Recent Congressional action indicates that the Hizballah International Financing Prevention Amendments Act of 2017 is soon likely to become law.  The sanctions authorities under this Act are redundant of existing designation criteria.  However, largely unnoticed enhanced due diligence requirements will pose a significant burden on most large U.S. financial institutions.

Section 203 of the Act (Modification of Report on Activities of Foreign Governments to Disrupt Activities of Hizballah; Reports on Membership in Hizballah) will impose enhanced due diligence requirements on correspondent or payable-through accounts held for foreign financial institutions determined to provide financial services to persons operating in jurisdictions hospitable to Hizballah outside of Lebanon.  The imposition of the enhanced due diligence requirements will require two determinations by the U.S. Department of the Treasury, presumably by the Financial Crimes Enforcement Network.

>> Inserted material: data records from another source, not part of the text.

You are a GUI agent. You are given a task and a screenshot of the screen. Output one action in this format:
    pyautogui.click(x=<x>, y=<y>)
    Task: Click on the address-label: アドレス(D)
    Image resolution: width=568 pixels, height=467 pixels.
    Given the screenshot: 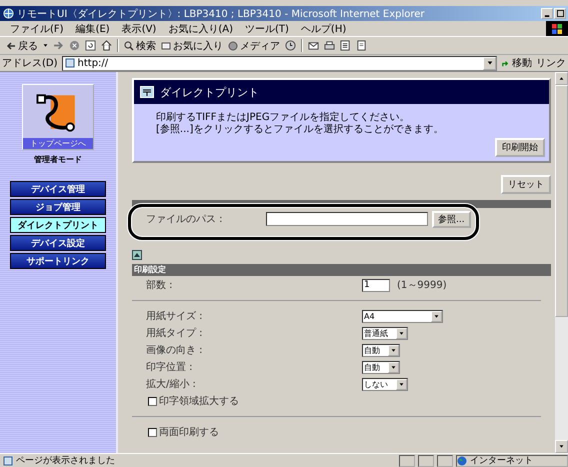 What is the action you would take?
    pyautogui.click(x=30, y=64)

First, the government will determine which jurisdictions outside of Lebanon are hospitable to Hizballah.[1]  Next, the government will determine which foreign financial institutions provide significant financial services to persons operating in those jurisdictions.  U.S. financial institutions would then be required to establish enhanced due diligence policies, procedures, and controls on accounts held for those foreign financial institutions.

The U.S. Department of the Treasury has consistently taken action over the past decade reflecting its position that Syria and Venezuela are welcoming to Hizballah.  Those jurisdictions are therefore the most likely to be identified under the Act, and foreign financial institutions that provide significant financial services to anyone operating in those jurisdictions will trigger the enhanced due diligence requirements.

Consider the following example.  A large, international Dutch bank provides significant financial services to a Venezuelan entity that are neither prohibited/restricted nor sanctionable under U.S. law.  U.S. banks would be required to establish enhanced due diligence policies, procedures, and controls on the accounts it holds for the Dutch bank.

We will continue to monitor developments in legislation effecting anti-money laundering controls and publish updates as significant developments arise.


[1] The Act limits the jurisdictions to those “outside of Lebanon that expressly consent to, or with knowledge allow, the use of their territory by Hizballah to carry out terrorist activities, including training, financing, and recruitment.” Sec. 203 (F).